## Task details
Whenever a line below includes the string "search", show it.

### Data for this task ###

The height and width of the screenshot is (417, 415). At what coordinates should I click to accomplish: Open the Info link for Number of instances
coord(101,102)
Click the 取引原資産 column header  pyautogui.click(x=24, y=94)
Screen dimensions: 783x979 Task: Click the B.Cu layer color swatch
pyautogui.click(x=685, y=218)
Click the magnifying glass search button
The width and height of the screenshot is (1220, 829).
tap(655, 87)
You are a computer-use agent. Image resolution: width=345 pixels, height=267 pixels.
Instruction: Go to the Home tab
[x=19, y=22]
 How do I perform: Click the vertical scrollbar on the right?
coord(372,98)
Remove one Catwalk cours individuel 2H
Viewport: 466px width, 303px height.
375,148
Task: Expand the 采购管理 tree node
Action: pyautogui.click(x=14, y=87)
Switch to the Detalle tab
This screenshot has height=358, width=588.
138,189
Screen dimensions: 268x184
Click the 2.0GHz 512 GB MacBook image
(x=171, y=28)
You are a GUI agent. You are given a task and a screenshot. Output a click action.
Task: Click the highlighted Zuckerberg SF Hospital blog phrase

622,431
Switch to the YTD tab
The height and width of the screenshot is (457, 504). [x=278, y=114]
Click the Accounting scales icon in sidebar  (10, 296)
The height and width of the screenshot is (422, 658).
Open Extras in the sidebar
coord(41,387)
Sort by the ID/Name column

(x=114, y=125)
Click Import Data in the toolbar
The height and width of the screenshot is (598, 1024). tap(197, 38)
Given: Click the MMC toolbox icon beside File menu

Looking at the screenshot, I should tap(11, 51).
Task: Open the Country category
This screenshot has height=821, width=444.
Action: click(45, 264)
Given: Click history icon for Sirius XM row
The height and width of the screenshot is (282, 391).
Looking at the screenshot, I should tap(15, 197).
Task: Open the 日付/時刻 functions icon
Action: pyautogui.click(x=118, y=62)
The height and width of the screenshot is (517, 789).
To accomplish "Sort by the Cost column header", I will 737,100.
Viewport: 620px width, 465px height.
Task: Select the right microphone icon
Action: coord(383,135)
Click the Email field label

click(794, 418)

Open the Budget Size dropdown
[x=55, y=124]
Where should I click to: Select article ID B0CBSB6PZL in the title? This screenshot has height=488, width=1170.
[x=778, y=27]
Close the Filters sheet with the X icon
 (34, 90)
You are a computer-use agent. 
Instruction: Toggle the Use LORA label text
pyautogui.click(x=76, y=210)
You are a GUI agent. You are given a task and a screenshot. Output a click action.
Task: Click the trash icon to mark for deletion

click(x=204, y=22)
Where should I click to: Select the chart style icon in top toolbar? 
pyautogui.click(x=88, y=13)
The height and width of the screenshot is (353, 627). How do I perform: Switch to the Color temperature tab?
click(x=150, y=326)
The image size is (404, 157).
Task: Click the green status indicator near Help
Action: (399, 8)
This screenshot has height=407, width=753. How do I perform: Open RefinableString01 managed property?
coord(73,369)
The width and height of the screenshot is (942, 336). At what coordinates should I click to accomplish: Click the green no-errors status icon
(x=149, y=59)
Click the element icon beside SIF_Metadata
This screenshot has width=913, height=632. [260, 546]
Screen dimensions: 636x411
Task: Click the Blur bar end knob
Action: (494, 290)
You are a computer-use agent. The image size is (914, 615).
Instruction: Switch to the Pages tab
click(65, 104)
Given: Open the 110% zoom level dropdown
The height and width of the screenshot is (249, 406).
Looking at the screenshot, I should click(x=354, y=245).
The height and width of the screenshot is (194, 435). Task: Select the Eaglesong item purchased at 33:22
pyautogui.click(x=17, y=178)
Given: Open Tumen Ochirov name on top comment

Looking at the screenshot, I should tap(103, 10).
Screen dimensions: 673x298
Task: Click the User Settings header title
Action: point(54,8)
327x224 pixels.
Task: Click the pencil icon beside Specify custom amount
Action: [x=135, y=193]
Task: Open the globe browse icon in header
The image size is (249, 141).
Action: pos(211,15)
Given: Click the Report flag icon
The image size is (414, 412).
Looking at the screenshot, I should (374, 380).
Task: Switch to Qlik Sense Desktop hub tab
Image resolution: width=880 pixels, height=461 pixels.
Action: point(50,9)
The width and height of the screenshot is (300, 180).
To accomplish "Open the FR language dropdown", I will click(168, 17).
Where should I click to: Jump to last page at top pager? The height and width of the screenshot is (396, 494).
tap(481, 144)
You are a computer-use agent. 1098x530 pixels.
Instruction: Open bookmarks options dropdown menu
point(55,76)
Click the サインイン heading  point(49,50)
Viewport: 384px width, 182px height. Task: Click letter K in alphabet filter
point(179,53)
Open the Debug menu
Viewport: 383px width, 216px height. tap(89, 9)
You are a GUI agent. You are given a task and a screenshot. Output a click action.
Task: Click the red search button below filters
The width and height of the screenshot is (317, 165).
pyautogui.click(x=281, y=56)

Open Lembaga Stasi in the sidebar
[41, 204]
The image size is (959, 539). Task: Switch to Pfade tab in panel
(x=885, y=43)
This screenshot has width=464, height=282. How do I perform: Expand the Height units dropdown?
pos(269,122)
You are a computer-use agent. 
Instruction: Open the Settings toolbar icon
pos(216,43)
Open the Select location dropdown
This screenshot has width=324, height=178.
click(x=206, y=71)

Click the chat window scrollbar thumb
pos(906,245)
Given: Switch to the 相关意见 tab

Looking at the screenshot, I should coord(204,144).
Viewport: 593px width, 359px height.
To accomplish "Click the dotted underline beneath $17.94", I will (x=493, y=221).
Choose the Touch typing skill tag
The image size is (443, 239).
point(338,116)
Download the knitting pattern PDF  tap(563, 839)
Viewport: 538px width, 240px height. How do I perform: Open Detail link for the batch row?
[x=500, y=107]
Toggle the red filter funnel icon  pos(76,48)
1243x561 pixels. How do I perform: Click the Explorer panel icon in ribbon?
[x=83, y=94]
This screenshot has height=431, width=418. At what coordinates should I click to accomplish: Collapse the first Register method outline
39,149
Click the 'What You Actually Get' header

###

## Solution to this task
Click the magnifying glass search button
Task: Click the red search button below filters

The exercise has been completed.